** DATA SHOWN **
Begin
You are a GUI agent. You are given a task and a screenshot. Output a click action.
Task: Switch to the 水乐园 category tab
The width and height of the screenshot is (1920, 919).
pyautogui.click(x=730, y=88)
End
Begin
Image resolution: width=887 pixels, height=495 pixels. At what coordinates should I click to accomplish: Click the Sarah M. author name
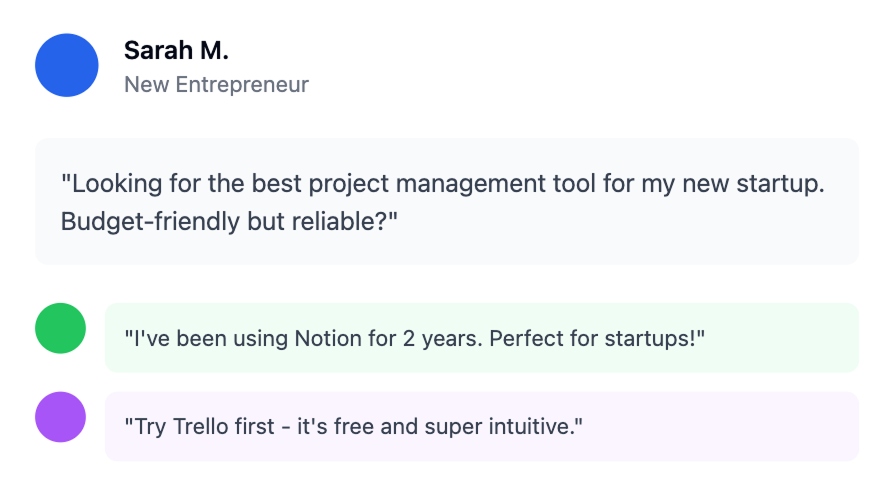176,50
End
** DIRECTION **
Copy out the records from the line with "You are a GUI" to the line with "pyautogui.click(x=730, y=88)", keeping every character unchanged.

** CORRECT RESPONSE **
You are a GUI agent. You are given a task and a screenshot. Output a click action.
Task: Switch to the 水乐园 category tab
The width and height of the screenshot is (1920, 919).
pyautogui.click(x=730, y=88)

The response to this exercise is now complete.